STATED GOAL:
Please render all of the material below as a numbered list, leaving out any blank lines.

DATASET RECORDS:
━━━━━━━━━━━━━━━━━━━━

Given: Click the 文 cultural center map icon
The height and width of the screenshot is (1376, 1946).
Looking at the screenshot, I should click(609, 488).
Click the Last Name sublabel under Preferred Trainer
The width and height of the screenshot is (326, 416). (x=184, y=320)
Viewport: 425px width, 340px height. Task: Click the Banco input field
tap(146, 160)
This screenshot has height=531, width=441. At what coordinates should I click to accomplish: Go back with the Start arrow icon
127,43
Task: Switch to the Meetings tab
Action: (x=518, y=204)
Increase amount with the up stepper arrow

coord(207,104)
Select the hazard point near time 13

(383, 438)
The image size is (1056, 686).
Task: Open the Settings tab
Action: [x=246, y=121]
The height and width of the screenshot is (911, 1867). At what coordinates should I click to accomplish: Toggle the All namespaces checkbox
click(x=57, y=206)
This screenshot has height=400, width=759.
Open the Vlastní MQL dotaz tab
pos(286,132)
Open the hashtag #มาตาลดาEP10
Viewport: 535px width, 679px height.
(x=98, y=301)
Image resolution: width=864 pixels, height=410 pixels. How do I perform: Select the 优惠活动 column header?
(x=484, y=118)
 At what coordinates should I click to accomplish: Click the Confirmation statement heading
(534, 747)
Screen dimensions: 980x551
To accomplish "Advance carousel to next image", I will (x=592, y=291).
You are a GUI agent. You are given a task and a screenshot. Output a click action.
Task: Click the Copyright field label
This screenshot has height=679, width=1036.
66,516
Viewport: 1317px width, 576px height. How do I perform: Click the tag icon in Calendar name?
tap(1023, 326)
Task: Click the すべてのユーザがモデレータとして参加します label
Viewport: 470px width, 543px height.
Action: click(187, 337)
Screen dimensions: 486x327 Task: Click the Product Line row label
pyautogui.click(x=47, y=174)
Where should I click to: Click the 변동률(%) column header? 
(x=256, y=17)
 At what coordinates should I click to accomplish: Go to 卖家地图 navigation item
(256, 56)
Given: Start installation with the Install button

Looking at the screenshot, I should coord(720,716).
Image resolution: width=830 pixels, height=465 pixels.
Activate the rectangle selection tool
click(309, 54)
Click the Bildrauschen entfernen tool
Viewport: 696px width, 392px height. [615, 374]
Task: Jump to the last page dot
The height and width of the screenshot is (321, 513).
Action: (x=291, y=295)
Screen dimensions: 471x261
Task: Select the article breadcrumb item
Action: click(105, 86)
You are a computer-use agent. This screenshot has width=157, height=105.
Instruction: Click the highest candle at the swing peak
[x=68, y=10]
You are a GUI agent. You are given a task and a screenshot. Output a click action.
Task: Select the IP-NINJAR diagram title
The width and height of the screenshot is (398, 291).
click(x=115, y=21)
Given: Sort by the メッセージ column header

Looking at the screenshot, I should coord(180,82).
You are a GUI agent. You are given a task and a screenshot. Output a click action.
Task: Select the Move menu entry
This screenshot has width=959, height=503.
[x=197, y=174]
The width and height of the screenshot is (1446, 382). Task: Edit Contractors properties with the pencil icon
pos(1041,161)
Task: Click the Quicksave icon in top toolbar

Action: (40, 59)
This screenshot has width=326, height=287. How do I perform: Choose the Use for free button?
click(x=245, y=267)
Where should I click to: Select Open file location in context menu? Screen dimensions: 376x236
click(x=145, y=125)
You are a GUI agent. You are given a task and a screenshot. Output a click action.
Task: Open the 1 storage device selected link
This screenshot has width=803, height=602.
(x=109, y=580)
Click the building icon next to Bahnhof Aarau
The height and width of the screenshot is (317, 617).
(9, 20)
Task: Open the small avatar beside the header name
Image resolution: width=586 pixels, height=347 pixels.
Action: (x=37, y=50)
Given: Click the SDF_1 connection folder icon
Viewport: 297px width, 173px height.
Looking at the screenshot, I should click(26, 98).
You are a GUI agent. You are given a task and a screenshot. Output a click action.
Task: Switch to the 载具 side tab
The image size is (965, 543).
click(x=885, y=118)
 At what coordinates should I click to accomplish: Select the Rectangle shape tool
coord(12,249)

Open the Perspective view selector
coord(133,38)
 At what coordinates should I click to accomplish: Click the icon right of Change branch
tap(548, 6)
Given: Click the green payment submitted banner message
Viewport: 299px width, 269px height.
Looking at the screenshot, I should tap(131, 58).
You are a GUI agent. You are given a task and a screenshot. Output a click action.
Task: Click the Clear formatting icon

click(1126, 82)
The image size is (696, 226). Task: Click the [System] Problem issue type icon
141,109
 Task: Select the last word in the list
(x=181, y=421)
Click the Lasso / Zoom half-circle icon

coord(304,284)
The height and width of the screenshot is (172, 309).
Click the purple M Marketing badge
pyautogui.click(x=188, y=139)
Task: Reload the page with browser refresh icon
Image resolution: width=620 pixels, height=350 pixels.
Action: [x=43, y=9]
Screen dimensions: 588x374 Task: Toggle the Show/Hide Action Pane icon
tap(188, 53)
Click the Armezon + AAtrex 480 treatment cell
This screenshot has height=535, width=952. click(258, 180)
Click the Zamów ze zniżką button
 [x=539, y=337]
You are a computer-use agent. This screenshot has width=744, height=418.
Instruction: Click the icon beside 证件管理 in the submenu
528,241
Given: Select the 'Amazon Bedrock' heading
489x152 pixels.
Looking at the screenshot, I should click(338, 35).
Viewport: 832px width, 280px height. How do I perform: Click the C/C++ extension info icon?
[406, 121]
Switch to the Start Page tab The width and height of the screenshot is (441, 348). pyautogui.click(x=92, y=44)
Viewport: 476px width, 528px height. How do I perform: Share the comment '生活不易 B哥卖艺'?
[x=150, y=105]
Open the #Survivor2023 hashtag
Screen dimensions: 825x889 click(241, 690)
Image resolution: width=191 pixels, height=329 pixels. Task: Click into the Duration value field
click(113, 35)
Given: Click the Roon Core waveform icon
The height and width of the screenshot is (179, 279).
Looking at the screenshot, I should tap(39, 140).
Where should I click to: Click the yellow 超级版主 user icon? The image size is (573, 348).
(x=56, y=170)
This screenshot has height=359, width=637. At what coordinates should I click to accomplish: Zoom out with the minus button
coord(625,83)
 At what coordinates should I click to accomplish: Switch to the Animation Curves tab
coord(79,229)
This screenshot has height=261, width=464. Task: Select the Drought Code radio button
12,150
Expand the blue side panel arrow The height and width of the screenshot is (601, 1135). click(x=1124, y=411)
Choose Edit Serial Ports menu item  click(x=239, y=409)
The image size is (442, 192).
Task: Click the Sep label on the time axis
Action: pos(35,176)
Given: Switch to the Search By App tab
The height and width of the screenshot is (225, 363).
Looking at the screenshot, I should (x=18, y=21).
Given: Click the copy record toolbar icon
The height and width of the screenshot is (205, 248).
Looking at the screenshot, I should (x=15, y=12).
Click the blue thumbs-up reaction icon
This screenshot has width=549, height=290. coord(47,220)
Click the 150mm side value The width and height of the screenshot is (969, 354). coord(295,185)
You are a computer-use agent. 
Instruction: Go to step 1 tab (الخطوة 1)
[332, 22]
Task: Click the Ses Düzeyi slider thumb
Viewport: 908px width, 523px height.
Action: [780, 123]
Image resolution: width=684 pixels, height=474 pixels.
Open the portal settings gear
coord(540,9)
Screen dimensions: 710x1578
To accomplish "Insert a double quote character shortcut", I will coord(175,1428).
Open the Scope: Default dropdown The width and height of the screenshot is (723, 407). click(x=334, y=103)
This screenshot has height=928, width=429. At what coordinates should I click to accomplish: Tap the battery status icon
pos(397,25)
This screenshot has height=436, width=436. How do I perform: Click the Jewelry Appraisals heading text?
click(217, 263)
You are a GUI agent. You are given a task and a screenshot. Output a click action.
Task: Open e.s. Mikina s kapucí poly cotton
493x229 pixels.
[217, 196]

━━━━━━━━━━━━━━━━━━━━

WRITTEN RESPONSE:
1. Given: Click the 文 cultural center map icon
2. The height and width of the screenshot is (1376, 1946).
3. Looking at the screenshot, I should click(609, 488).
4. Click the Last Name sublabel under Preferred Trainer
5. The width and height of the screenshot is (326, 416). (x=184, y=320)
6. Viewport: 425px width, 340px height. Task: Click the Banco input field
7. tap(146, 160)
8. This screenshot has height=531, width=441. At what coordinates should I click to accomplish: Go back with the Start arrow icon
9. 127,43
10. Task: Switch to the Meetings tab
11. Action: (x=518, y=204)
12. Increase amount with the up stepper arrow
13. coord(207,104)
14. Select the hazard point near time 13
15. (383, 438)
16. The image size is (1056, 686).
17. Task: Open the Settings tab
18. Action: [x=246, y=121]
19. The height and width of the screenshot is (911, 1867). At what coordinates should I click to accomplish: Toggle the All namespaces checkbox
20. click(x=57, y=206)
21. This screenshot has height=400, width=759.
22. Open the Vlastní MQL dotaz tab
23. pos(286,132)
24. Open the hashtag #มาตาลดาEP10
25. Viewport: 535px width, 679px height.
26. (x=98, y=301)
27. Image resolution: width=864 pixels, height=410 pixels. How do I perform: Select the 优惠活动 column header?
28. (x=484, y=118)
29.  At what coordinates should I click to accomplish: Click the Confirmation statement heading
30. (534, 747)
31. Screen dimensions: 980x551
32. To accomplish "Advance carousel to next image", I will (x=592, y=291).
33. You are a GUI agent. You are given a task and a screenshot. Output a click action.
34. Task: Click the Copyright field label
35. This screenshot has height=679, width=1036.
36. 66,516
37. Viewport: 1317px width, 576px height. How do I perform: Click the tag icon in Calendar name?
38. tap(1023, 326)
39. Task: Click the すべてのユーザがモデレータとして参加します label
40. Viewport: 470px width, 543px height.
41. Action: click(187, 337)
42. Screen dimensions: 486x327 Task: Click the Product Line row label
43. pyautogui.click(x=47, y=174)
44. Where should I click to: Click the 변동률(%) column header? 
45. (x=256, y=17)
46.  At what coordinates should I click to accomplish: Go to 卖家地图 navigation item
47. (256, 56)
48. Given: Start installation with the Install button
49. Looking at the screenshot, I should coord(720,716).
50. Image resolution: width=830 pixels, height=465 pixels.
51. Activate the rectangle selection tool
52. click(309, 54)
53. Click the Bildrauschen entfernen tool
54. Viewport: 696px width, 392px height. [615, 374]
55. Task: Jump to the last page dot
56. The height and width of the screenshot is (321, 513).
57. Action: (x=291, y=295)
58. Screen dimensions: 471x261
59. Task: Select the article breadcrumb item
60. Action: click(105, 86)
61. You are a computer-use agent. This screenshot has width=157, height=105.
62. Instruction: Click the highest candle at the swing peak
63. [x=68, y=10]
64. You are a GUI agent. You are given a task and a screenshot. Output a click action.
65. Task: Select the IP-NINJAR diagram title
66. The width and height of the screenshot is (398, 291).
67. click(x=115, y=21)
68. Given: Sort by the メッセージ column header
69. Looking at the screenshot, I should coord(180,82).
70. You are a GUI agent. You are given a task and a screenshot. Output a click action.
71. Task: Select the Move menu entry
72. This screenshot has width=959, height=503.
73. [x=197, y=174]
74. The width and height of the screenshot is (1446, 382). Task: Edit Contractors properties with the pencil icon
75. pos(1041,161)
76. Task: Click the Quicksave icon in top toolbar
77. Action: (40, 59)
78. This screenshot has width=326, height=287. How do I perform: Choose the Use for free button?
79. click(x=245, y=267)
80. Where should I click to: Select Open file location in context menu? Screen dimensions: 376x236
81. click(x=145, y=125)
82. You are a GUI agent. You are given a task and a screenshot. Output a click action.
83. Task: Open the 1 storage device selected link
84. This screenshot has width=803, height=602.
85. (x=109, y=580)
86. Click the building icon next to Bahnhof Aarau
87. The height and width of the screenshot is (317, 617).
88. (9, 20)
89. Task: Open the small avatar beside the header name
90. Image resolution: width=586 pixels, height=347 pixels.
91. Action: (x=37, y=50)
92. Given: Click the SDF_1 connection folder icon
93. Viewport: 297px width, 173px height.
94. Looking at the screenshot, I should click(26, 98).
95. You are a GUI agent. You are given a task and a screenshot. Output a click action.
96. Task: Switch to the 载具 side tab
97. The image size is (965, 543).
98. click(x=885, y=118)
99.  At what coordinates should I click to accomplish: Select the Rectangle shape tool
100. coord(12,249)
101. Open the Perspective view selector
102. coord(133,38)
103.  At what coordinates should I click to accomplish: Click the icon right of Change branch
104. tap(548, 6)
105. Given: Click the green payment submitted banner message
106. Viewport: 299px width, 269px height.
107. Looking at the screenshot, I should tap(131, 58).
108. You are a GUI agent. You are given a task and a screenshot. Output a click action.
109. Task: Click the Clear formatting icon
110. click(1126, 82)
111. The image size is (696, 226). Task: Click the [System] Problem issue type icon
112. 141,109
113.  Task: Select the last word in the list
114. (x=181, y=421)
115. Click the Lasso / Zoom half-circle icon
116. coord(304,284)
117. The height and width of the screenshot is (172, 309).
118. Click the purple M Marketing badge
119. pyautogui.click(x=188, y=139)
120. Task: Reload the page with browser refresh icon
121. Image resolution: width=620 pixels, height=350 pixels.
122. Action: [x=43, y=9]
123. Screen dimensions: 588x374 Task: Toggle the Show/Hide Action Pane icon
124. tap(188, 53)
125. Click the Armezon + AAtrex 480 treatment cell
126. This screenshot has height=535, width=952. click(258, 180)
127. Click the Zamów ze zniżką button
128.  [x=539, y=337]
129. You are a computer-use agent. This screenshot has width=744, height=418.
130. Instruction: Click the icon beside 证件管理 in the submenu
131. 528,241
132. Given: Select the 'Amazon Bedrock' heading
133. 489x152 pixels.
134. Looking at the screenshot, I should click(338, 35).
135. Viewport: 832px width, 280px height. How do I perform: Click the C/C++ extension info icon?
136. [406, 121]
137. Switch to the Start Page tab The width and height of the screenshot is (441, 348). pyautogui.click(x=92, y=44)
138. Viewport: 476px width, 528px height. How do I perform: Share the comment '生活不易 B哥卖艺'?
139. [x=150, y=105]
140. Open the #Survivor2023 hashtag
141. Screen dimensions: 825x889 click(241, 690)
142. Image resolution: width=191 pixels, height=329 pixels. Task: Click into the Duration value field
143. click(113, 35)
144. Given: Click the Roon Core waveform icon
145. The height and width of the screenshot is (179, 279).
146. Looking at the screenshot, I should tap(39, 140).
147. Where should I click to: Click the yellow 超级版主 user icon? The image size is (573, 348).
148. (x=56, y=170)
149. This screenshot has height=359, width=637. At what coordinates should I click to accomplish: Zoom out with the minus button
150. coord(625,83)
151.  At what coordinates should I click to accomplish: Switch to the Animation Curves tab
152. coord(79,229)
153. This screenshot has height=261, width=464. Task: Select the Drought Code radio button
154. 12,150
155. Expand the blue side panel arrow The height and width of the screenshot is (601, 1135). click(x=1124, y=411)
156. Choose Edit Serial Ports menu item  click(x=239, y=409)
157. The image size is (442, 192).
158. Task: Click the Sep label on the time axis
159. Action: pos(35,176)
160. Given: Switch to the Search By App tab
161. The height and width of the screenshot is (225, 363).
162. Looking at the screenshot, I should (x=18, y=21).
163. Given: Click the copy record toolbar icon
164. The height and width of the screenshot is (205, 248).
165. Looking at the screenshot, I should (x=15, y=12).
166. Click the blue thumbs-up reaction icon
167. This screenshot has width=549, height=290. coord(47,220)
168. Click the 150mm side value The width and height of the screenshot is (969, 354). coord(295,185)
169. You are a computer-use agent. 
170. Instruction: Go to step 1 tab (الخطوة 1)
171. [332, 22]
172. Task: Click the Ses Düzeyi slider thumb
173. Viewport: 908px width, 523px height.
174. Action: [780, 123]
175. Image resolution: width=684 pixels, height=474 pixels.
176. Open the portal settings gear
177. coord(540,9)
178. Screen dimensions: 710x1578
179. To accomplish "Insert a double quote character shortcut", I will coord(175,1428).
180. Open the Scope: Default dropdown The width and height of the screenshot is (723, 407). click(x=334, y=103)
181. This screenshot has height=928, width=429. At what coordinates should I click to accomplish: Tap the battery status icon
182. pos(397,25)
183. This screenshot has height=436, width=436. How do I perform: Click the Jewelry Appraisals heading text?
184. click(217, 263)
185. You are a GUI agent. You are given a task and a screenshot. Output a click action.
186. Task: Open e.s. Mikina s kapucí poly cotton
187. 493x229 pixels.
188. [217, 196]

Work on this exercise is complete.